Harabeye dönmüş sınıftan sersemlemiş bir halde çıktığımda koridorun yarısını geçer geçmez merdivenlere açılan kapıdan Taeyong dışarı fırlamıştı. Gözleri beni bulduğunda inanılmaz derecede parlak bir yeşildi ve koca koca dört adımda önüme çıkıp omuzlarıma yapışmıştı. Arkasında Taeil ve şaşkınlıkla olanları izleyen Mark vardı ama Taeyong... müthiş bir öfkeyle dolup taşmış gibi görünüyordu.
"Her yerde seni arıyorduk." Ses tonu ürkütücüydü ve tehdit vadeden türdendi fakat ciddi bir patlama yaşamadan önce Taeil yanımızda bitmişti. "Hendery'nin nereye gittiğini gördün mü?" Bakışlarım ikisinin yüzünde de dolaşırken aklımda onlarca düşünce birbirleriyle çarpışıyorlardı. Onunla birlikte olduğumun farkında değillerdi ve bu olan biteni daha da tuhaf kılıyordu. O sınıfta ne kadar kaldığımızdan emin değildim. Bana saatler gibi gelmişti ama sadece dakikalar sürmüş olduğunu tahmin edebiliyordum ve Hendery düşündüğümün aksine odanın dışındaki herhangi bir şeyi dondurmamış olmalıydı. Eğer dondurmuş olsaydı diğer Luxenler bunu bilirlerdi çünkü onları etkilemezdi.

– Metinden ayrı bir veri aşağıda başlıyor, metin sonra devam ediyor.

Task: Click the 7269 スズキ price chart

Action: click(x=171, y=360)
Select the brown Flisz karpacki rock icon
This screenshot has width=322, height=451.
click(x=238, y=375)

Taeyong'un tepkisinin çok büyük olacağını tahmin etmeme rağmen başımı zorlukla sallarken yutkunmuştum. "Evet... benimle konuşmak istedi." Ve o büyük tepki patlak vermediyse bile Taeyong'un omuzlarımdaki elleri de karşımda ki bedeni de kaskatı kesilmişti. Bunun çoğunlukla öfkeden olduğunu biliyordum ve sonrasında ne olduğunu da biliyordum. "Ne?" Fakat o yegâne soru Taeil'den gelmişti.
Gergin bir şekilde ona bakmaya çalışırken Taeyong'un gözünden fışkıran öfkeye nazaran Taeil'in ifadesinin daha sakin olması beni biraz rahatlatır diye umuyordum.. "Bizi izliyormuş.. Bence buradan hiç gitmedi." Taeyong ellerini omuzlarımdan indirirken birkaç adım gerileyip parmaklarını ellerinde gezdirmişti. Yüzündeki ifadeden dolayı sanki her an fırlayıp gidecekmiş hissine kapılıyordum. "Canına susamış."

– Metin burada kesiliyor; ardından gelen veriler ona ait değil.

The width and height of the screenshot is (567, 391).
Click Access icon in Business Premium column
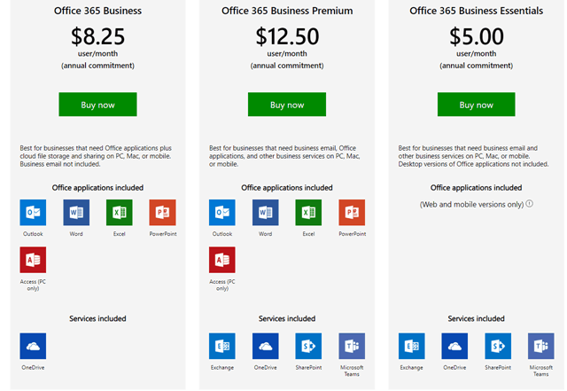222,260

Mark, kardeşine yavaşça yaklaşırken yüzündeki şaşkınlığın kaybolup yerini merakın aldığını görebiliyordum. "Bizi neden izliyordu?" Ve işte şimdi bomba geliyordu. Muhtemelen bu gerçekten de şok etkisi yaratacaktı ancak söylemek zorundaydım. "Dejun. Ona ulaşması için yardım etmemizi istiyor." Taeyong benden tarafa o kadar hızlı dönmüştü ki bir anda onu karşımda bulmak geriye doğru yalpalamama yetmişti. Eğer bir insan olsaydı bir kasını çoktan yırtmış olurdu. "Ne dedin sen?"

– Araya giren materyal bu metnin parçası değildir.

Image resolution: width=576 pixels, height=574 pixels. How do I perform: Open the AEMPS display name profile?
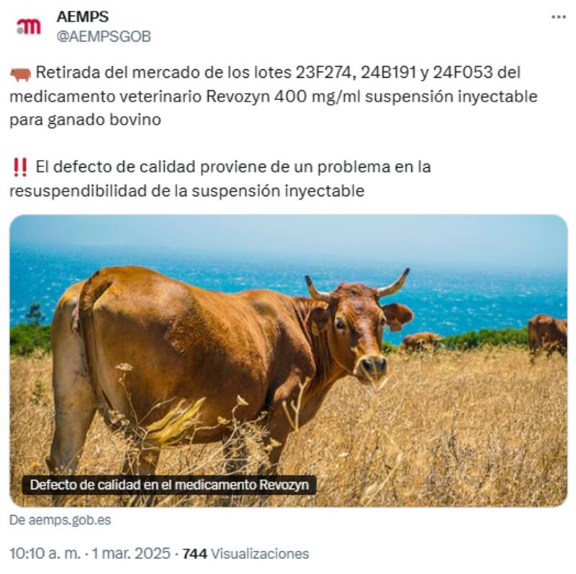pyautogui.click(x=83, y=17)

Mümkün olduğunca çabuk bir şekilde onlara Hendery'nin söylediklerini anlatmak için elimden gelen her şeyi yapmıştım ama Taeyong'la beni Nam Yeji'ye ihbar etme kısmını atlamak durumunda kalmıştım. Bunu ikimiz yalnızken söylemenin en iyisi olduğunu düşünüyordum ve iyi de düşünmüştüm çünkü Taeyong neredeyse tamamen Luxen formuna girecek kadar sinirliydi.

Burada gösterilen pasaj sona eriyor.